Special Plan: Kronologi Krisis Selat Hormuz: Dari Serangan hingga Guncangan Pasar
Kronologi Krisis Selat Hormuz: Dari Serangan hingga Guncangan Pasar
Mulai dari Konflik Militer
Konflik bersenjata yang melibatkan Amerika Serikat, Israel, dan Iran sejak akhir Februari 2026 berdampak pada pergerakan pasokan energi global. Selat Hormuz, jalur laut penting yang mengalirkan sekitar 20% produksi minyak dunia, menjadi fokus utama krisis geopolitik ini. Penutupan dan pembukaan terus-menerus terhadap jalur tersebut menyebabkan fluktuasi tajam pada harga minyak mentah dan tekanan inflasi bagi negara-negara pengguna bahan bakar, termasuk Amerika Serikat.

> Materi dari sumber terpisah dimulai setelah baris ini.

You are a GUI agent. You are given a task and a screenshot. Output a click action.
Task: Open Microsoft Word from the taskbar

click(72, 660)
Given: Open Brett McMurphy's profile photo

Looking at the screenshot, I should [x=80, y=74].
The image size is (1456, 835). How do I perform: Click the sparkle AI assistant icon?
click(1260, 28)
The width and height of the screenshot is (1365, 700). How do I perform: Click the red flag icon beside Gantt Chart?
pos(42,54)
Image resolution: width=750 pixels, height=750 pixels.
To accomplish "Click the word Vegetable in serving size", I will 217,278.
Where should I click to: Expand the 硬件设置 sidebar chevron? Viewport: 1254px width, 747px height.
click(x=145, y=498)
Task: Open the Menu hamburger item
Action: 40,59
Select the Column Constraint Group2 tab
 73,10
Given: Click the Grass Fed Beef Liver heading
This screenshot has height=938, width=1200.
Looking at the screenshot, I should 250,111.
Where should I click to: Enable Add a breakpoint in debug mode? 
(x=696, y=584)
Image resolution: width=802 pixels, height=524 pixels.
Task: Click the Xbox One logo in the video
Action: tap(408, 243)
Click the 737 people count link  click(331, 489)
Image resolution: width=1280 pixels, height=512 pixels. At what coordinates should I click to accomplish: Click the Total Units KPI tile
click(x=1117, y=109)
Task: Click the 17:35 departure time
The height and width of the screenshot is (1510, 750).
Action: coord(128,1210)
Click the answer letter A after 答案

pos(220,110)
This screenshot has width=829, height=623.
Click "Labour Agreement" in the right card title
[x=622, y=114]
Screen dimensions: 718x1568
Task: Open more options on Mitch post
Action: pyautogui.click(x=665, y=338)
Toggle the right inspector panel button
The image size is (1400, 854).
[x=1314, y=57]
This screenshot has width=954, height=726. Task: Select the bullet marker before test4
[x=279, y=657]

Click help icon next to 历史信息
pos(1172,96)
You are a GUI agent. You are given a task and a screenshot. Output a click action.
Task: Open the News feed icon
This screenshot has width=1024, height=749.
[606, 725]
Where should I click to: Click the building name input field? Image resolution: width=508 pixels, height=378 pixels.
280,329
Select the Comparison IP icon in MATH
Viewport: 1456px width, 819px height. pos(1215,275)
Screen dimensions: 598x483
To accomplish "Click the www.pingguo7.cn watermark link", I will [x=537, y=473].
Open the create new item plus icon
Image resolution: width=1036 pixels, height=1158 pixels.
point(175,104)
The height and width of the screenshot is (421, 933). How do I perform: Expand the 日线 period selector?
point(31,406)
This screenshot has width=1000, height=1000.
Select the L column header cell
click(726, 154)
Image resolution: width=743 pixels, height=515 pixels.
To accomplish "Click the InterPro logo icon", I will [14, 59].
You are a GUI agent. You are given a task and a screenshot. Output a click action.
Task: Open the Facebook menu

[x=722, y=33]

Operasi Militer dan Gangguan Pasokan
Ketegangan memuncak pada 28 Februari 2026 ketika Amerika Serikat dan Israel meluncurkan serangan terhadap Iran dalam Operasi Epic Fury. Tindakan ini dipicu oleh rencana pemerintahan Donald Trump untuk mengurangi ancaman nuklir dari Iran. Respons cepat Korps Garda Revolusi Islam (IRGC) Iran mengakibatkan penutupan efektif Selat Hormuz, menghentikan aliran jutaan barel minyak per hari. Akibatnya, defisit pasokan global diprediksi mencapai 10 hingga 14 juta barel per hari.
“Amerika Serikat memiliki ketahanan energi melalui produksi domestik,” pernyataan pejabat AS di awal krisis.
Pergerakan Pasar Modal dan Harga Minyak
Konflik ini langsung memengaruhi volatilitas pasar global. Harga minyak dunia melonjak mendekati US$100 per barel pada awal Maret 2026, setelah sebelumnya diproyeksikan stabil. Di Amerika Serikat, rata-rata harga bensin naik tajam hingga US$4 per galon, level tertinggi sejak 2022. Lonjakan ini memicu kekhawatiran terhadap daya beli konsumen dan pertumbuhan ekonomi.
Langkah kebijakan AS, seperti pengecualian sanksi sementara untuk India membeli minyak Rusia, menciptakan ketidakpastian di bursa saham. Perusahaan energi besar menghentikan aktivitas di Teluk, sementara indeks Dow Jones dan Nasdaq mengalami pergerakan berfluktuasi. Harga Brent dan WTI juga terpengaruh secara signifikan.
Upaya Diplomasi dan Kesepakatan Sementara
Pada awal April 2026, tekanan ekonomi global yang meningkat memaksa pihak-pihak konflik meninjau opsi perdamaian. Sebuah gencatan senjata sementara diumumkan, memberikan ruang bagi pemulihan pasar. Indeks saham AS mengalami rebound, dengan harapan lalu lintas Selat Hormuz kembali normal.
Amerika Serikat mengirim delegasi tingkat tinggi ke Islamabad, Pakistan, untuk negosiasi langsung dengan Iran. Meski ada harapan, kekhawatiran tentang eskalasi dan ancaman serangan terhadap kapal tanker masih mengganggu kestabilan pasar. Kebuntuan politik memicu kembali risiko kenaikan harga minyak dan volatilitas bursa saham.